▶ **Descripción del ejercicio**:
Pasa a una lista breve el párrafo del texto que empieza con «A las 21.05 llegó Ricardo», sin perder sus datos principales.

▶ **Texto proporcionado**:
● ● ● ● ● ● ●
Bueno, a estas alturas, ellos pensaran lo mismo de mí, ahí parada, ja!
A las 21.05 llegó Ricardo a su casita con una pizza en un brazo y cerveza fría en la otra mano. Imposible negarse a ese manjar en buena compañía a pesar de que se me cerraba el intelecto bajo las pestañas desobedientes. No sé quien estaba más contento o agradecido. Él por recibirme o yo, por recibir cobijo y comida rica.
Charlamos de viajes -para variar!- y me quedé dormida con la ilusión apretada en la almohada.
Duchita madrugadora y de nuevo a la dulce espera en el Visitor Center. Él a su trabajo en el bar como esclavito bien cotizado. Otro que goza de su visa a cambio de su vida. Otro que sarna con gusto a plata (oro) se aprecia por demás!
Las horas matinales pasaron con la lentitud del sopor reinante aunque con la esperanza en alza, segura de mi objetivo y de la ayuda angelical.
● ● ● ● ● ● ●
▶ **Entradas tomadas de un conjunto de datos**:
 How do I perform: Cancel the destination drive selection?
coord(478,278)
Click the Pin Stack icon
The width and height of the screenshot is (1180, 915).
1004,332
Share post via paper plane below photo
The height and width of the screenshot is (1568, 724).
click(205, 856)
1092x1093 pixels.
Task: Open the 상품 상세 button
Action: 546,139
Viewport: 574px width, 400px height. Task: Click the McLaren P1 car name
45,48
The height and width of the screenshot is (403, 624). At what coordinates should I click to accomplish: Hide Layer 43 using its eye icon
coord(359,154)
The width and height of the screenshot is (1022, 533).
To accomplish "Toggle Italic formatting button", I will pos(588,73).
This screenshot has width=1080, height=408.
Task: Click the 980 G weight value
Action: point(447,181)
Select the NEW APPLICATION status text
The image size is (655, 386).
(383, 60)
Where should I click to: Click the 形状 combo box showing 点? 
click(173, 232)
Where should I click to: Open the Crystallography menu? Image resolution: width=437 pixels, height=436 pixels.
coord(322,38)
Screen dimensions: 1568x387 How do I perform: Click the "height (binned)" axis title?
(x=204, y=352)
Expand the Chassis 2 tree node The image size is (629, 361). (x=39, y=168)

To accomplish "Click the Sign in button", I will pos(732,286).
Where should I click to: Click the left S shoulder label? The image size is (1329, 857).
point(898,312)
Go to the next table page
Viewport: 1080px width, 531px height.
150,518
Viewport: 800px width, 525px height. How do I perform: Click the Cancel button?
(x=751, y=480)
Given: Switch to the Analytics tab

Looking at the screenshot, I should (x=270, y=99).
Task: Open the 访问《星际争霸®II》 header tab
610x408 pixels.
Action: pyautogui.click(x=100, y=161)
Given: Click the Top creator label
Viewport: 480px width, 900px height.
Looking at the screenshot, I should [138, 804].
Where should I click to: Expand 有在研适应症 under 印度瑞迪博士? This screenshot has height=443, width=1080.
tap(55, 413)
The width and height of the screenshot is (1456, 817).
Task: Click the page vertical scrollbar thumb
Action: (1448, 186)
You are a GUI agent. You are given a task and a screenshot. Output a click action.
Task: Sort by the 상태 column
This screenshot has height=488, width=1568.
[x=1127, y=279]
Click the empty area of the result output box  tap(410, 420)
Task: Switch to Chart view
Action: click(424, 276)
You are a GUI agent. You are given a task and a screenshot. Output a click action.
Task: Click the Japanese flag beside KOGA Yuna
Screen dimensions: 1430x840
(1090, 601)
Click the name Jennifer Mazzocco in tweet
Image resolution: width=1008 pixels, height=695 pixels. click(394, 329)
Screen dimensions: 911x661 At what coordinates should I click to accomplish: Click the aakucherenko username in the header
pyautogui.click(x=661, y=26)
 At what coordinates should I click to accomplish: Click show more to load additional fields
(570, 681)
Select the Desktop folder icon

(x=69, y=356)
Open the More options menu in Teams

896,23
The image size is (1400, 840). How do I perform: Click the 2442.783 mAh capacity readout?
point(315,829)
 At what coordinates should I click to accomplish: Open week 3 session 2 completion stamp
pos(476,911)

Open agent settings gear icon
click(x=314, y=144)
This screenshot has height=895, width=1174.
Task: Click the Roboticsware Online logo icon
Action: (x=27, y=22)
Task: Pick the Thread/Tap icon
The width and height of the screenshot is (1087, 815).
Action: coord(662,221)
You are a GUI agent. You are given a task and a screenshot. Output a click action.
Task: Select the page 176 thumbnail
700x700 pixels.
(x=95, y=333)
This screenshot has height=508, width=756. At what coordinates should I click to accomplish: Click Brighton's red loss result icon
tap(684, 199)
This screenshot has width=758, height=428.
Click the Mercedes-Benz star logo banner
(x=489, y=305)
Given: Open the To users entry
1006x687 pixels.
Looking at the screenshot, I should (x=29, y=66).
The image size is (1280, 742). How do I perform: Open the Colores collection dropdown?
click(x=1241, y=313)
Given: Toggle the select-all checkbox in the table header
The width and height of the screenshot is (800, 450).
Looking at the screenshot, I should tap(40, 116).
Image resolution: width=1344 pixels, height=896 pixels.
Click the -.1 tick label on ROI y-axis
● ● ● ● ● ● ●
▶ **Resultado del ejercicio**:
- A las 21.05 Ricardo llegó a su casita con una pizza y cerveza fría.
- Aunque me moría de sueño, no pude rechazar esa comida en buena compañía.
- No sé quién estaba más contento o agradecido: él por recibirme o yo por tener techo y buena comida.